Die materialistische Analyse Morozovs scheint mir die Macht von Computern, mathematischen Maschinen, die genau das tun, was Menschen ihnen vorschreiben, zu überschätzen, bei aller berechtigten Kritik über bestimmte Auswüchse der digitalen Gesellschaft, bei aller Notwendigkeit, Monopole, wo immer sie auftauchen, zu zerschlagen. Nur ist die Zerstörung von Monopolen letztlich eine banale Forderung, die allerdings ähnlich schwierig durchzusetzen ist wie der Schutz der Umwelt, weil sie eine supranationale Aufgabe ist, für die wir die dafür nötigen Instrumente leider nicht besitzen.
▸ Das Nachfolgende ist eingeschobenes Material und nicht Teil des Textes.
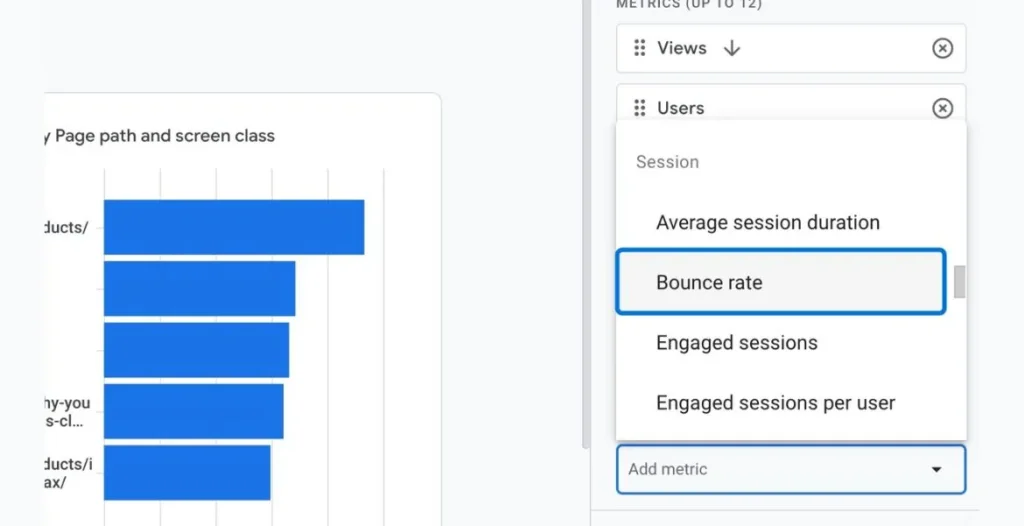Click the Users metric chip label
The height and width of the screenshot is (526, 1024).
click(680, 108)
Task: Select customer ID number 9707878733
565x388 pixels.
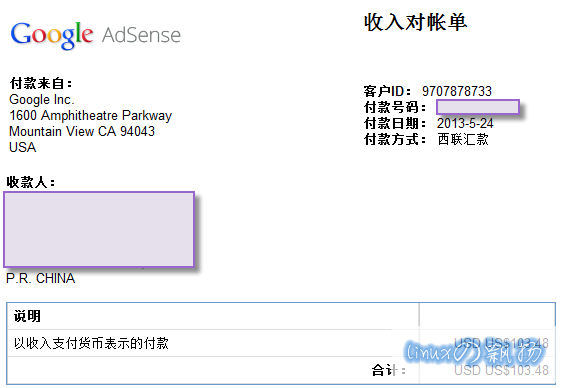Action: point(457,91)

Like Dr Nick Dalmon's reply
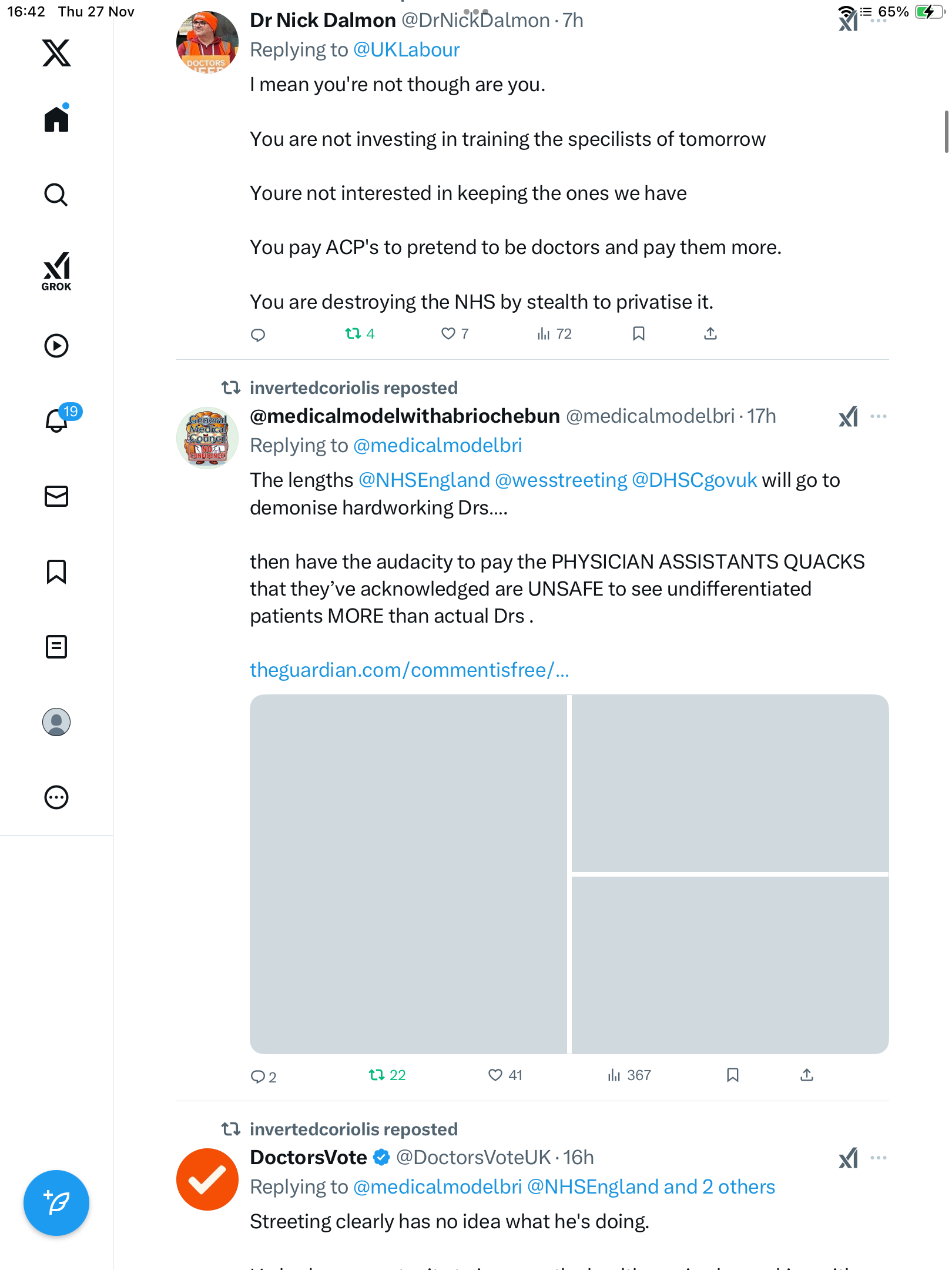pos(448,334)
Und das ist in der Tat traurig.
"Wenn eine Maschine die Debatte moderiert, haben alle dieselben Zugangsbedingungen", diese Aussage des Interviewers halte ich für sehr unreflektiert und bedenklich. Sie führt nämlich in die absolute Herrschaft des kalt berechnenden Intellekts. Werte wie Ästhetik, Freundlichkeit oder Menschlichkeit haben keine Chance dagegen, wenn Gerechtigkeit über “Zugangsbedingungen“ definiert werden. Es ist wie mit den freien Wahlen: jeder kann theoretisch mit gleichem Recht gewählt werden, doch faktisch gewinnt ein kleiner Teil der Gesellschaft mit überlegenem Intellekt und starken manipulativen Fähigkeiten. Man kann sagen, wir kennen nichts besseres. Aber gut ist es deshalb noch lange nicht.
Da gefällt mir der Verweis von Herr Morozov auf die Experten.